This entree is easy, inexpensive, and a fantastic show-stopper! Perfect when a quick, impressive entree is required, this will wow your guests and family, and works for dinner, brunch, or as an alternative to turkey or ham at a holiday meal. So easy it could be “everyday,” but worth saving for special occasions!
Pan Seared Pork Chops with Apple Cranberry Chutney
This recipe serves four; recipe may be halved or doubled.
- 4 3/4″ Pork Chops
- 1 T oil
- 2 T Brown Sugar
- Pinch Black Pepper
- 1/4 t Salt
- 1/4 t Cinnamon
- 1/4 t Nutmeg
- 2 T Butter (must be butter)
- 2 T White Wine (remnants are fine, or 1 T cider vinegar, 1 T water)
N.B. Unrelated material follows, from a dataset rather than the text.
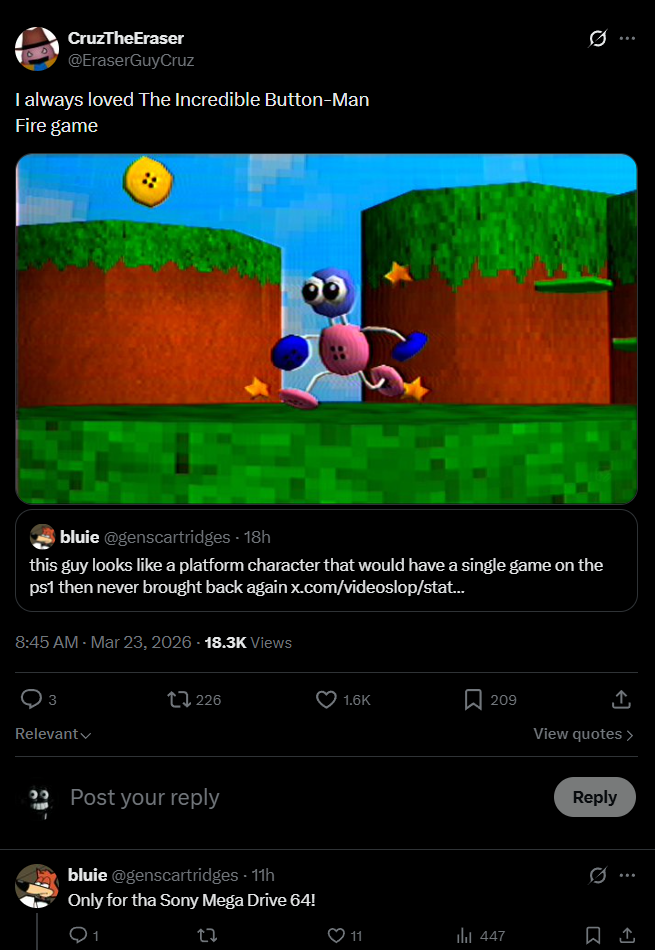Click the reply bubble icon with 3 replies
This screenshot has width=655, height=950.
(32, 700)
- 2 Granny Smith Apples, peeled, cored, coarsely chopped
- 1/3 C Dried Cranberries
- 2 T Chopped Pecans (optional)
Preheat oven to 150-175 degrees.
Heat oil in large skillet.
Mix brown sugar and spices in a small bowl.
Sear both sides of each pork chop and cook 5-6 minutes, turning occasionally and browning until done. Transfer chops to baking dish or cookie sheet and place in warm oven. Reduce skillet heat to medium-low.
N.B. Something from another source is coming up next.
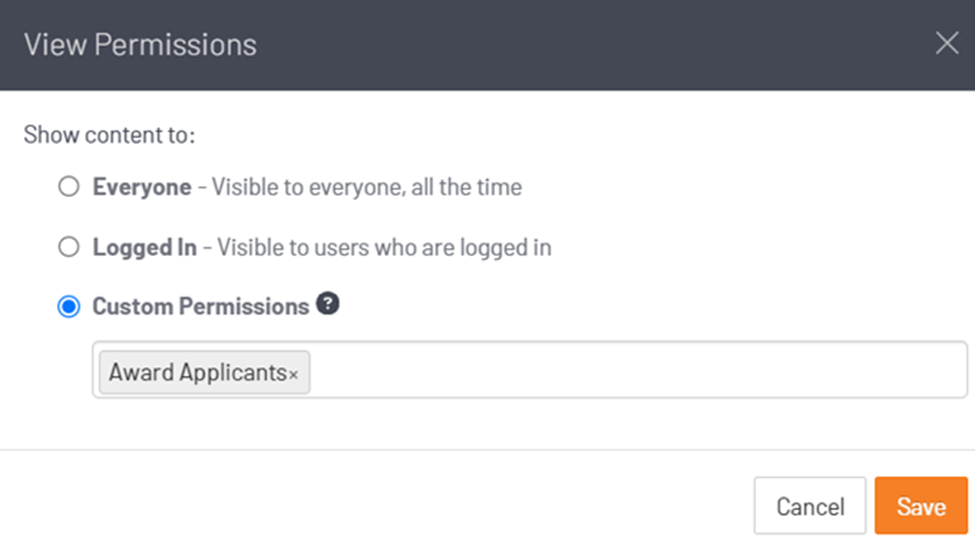Click the bold Custom Permissions label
Add butter to skillet, being careful not to burn. Add brown sugar/spice combo and stir. Add wine or cider/water mixture. Gently stir while adding apples. Cover and cook until apples begin to become tender. (3 minutes) Uncover, add dried cranberries and allow sauce to thicken a bit. Ladle fruit and sauce over warm pork chops. Top with pecans, if desired.